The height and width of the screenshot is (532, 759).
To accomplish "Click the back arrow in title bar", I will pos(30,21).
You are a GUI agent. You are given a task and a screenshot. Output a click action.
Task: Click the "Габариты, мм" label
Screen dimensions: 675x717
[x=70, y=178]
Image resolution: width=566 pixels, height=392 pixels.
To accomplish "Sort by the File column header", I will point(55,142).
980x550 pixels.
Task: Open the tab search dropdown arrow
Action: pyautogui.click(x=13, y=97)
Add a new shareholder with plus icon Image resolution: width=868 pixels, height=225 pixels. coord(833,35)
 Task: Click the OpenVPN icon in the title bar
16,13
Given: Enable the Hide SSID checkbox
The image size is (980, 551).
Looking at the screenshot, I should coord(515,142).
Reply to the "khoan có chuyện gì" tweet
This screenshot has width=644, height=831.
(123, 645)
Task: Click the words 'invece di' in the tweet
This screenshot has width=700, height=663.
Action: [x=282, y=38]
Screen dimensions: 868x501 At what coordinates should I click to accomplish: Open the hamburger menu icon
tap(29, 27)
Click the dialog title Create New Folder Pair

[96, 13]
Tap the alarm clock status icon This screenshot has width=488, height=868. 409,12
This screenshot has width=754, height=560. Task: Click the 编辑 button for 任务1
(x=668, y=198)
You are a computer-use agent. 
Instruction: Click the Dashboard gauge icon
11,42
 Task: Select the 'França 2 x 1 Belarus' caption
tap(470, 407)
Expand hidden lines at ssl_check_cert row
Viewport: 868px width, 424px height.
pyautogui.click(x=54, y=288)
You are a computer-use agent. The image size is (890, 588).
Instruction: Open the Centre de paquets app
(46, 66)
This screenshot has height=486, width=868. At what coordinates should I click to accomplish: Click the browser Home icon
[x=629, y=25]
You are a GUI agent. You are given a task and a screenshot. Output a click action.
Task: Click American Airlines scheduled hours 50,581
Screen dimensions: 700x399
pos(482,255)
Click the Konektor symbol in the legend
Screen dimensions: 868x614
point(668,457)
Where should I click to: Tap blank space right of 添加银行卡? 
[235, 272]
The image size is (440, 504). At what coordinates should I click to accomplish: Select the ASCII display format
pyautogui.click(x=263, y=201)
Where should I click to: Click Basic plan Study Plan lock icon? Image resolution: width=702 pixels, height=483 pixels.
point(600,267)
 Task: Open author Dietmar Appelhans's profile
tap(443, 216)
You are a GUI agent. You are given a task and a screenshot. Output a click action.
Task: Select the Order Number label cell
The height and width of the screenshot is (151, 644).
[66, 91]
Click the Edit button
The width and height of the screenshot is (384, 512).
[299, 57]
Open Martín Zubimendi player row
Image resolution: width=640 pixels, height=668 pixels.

* _WHAT THE TASK ASKS_: Nothing should be returned except the lines from the one containing "The height and width of the screenshot is (151, 644)." through the last line of the data, each restated word for word.

* _ANSWER FOR THIS EXERCISE_:
The height and width of the screenshot is (151, 644).
[66, 91]
Click the Edit button
The width and height of the screenshot is (384, 512).
[299, 57]
Open Martín Zubimendi player row
Image resolution: width=640 pixels, height=668 pixels.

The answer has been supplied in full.